> **THE TASK**
After locating the line that holds "Click heart favorite icon on Mate 20 card", copy that line and all that follow it word for word through the end of the data, with no pictures.

> **RECORDS FOR THE EXERCISE**

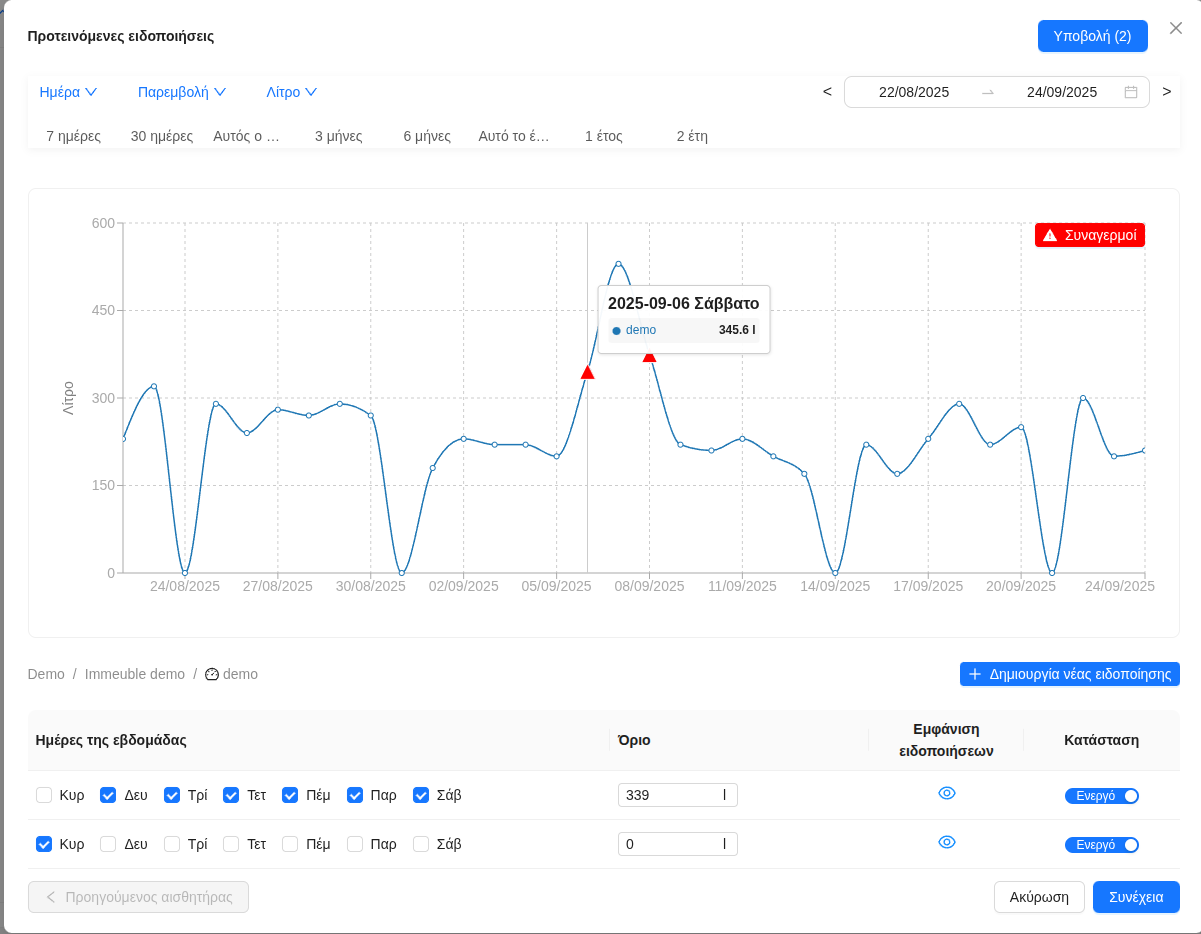
Task: Close the suggested alerts dialog
Action: point(1176,28)
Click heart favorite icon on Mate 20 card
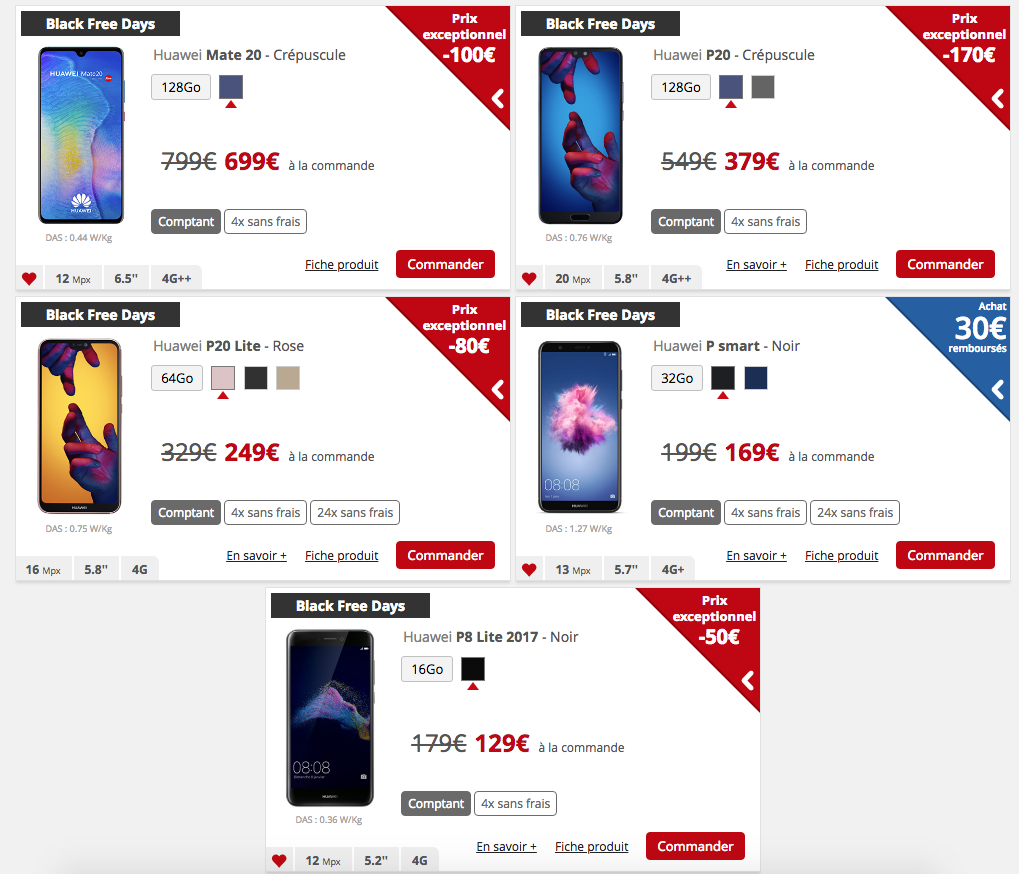 pos(29,279)
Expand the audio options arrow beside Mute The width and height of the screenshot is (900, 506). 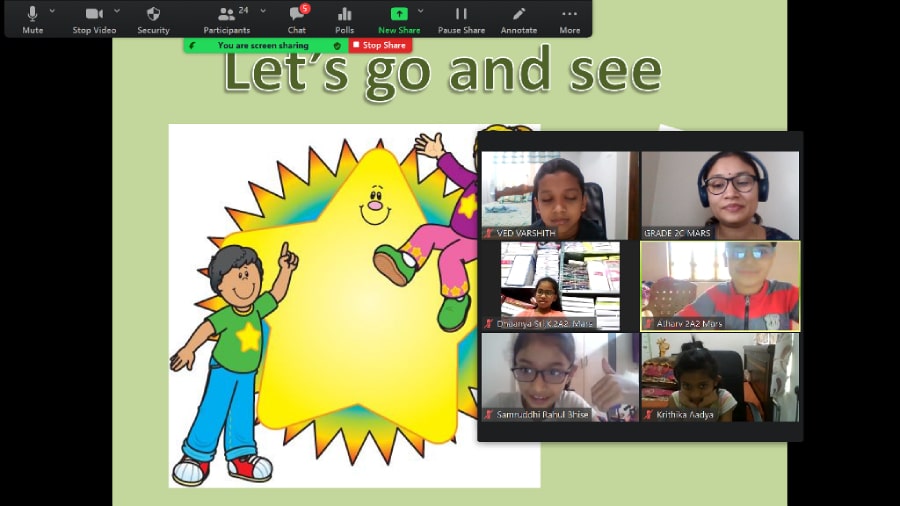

> **RESPONSE TO THE TASK**
Click heart favorite icon on Mate 20 card
 pos(29,279)
Expand the audio options arrow beside Mute The width and height of the screenshot is (900, 506). 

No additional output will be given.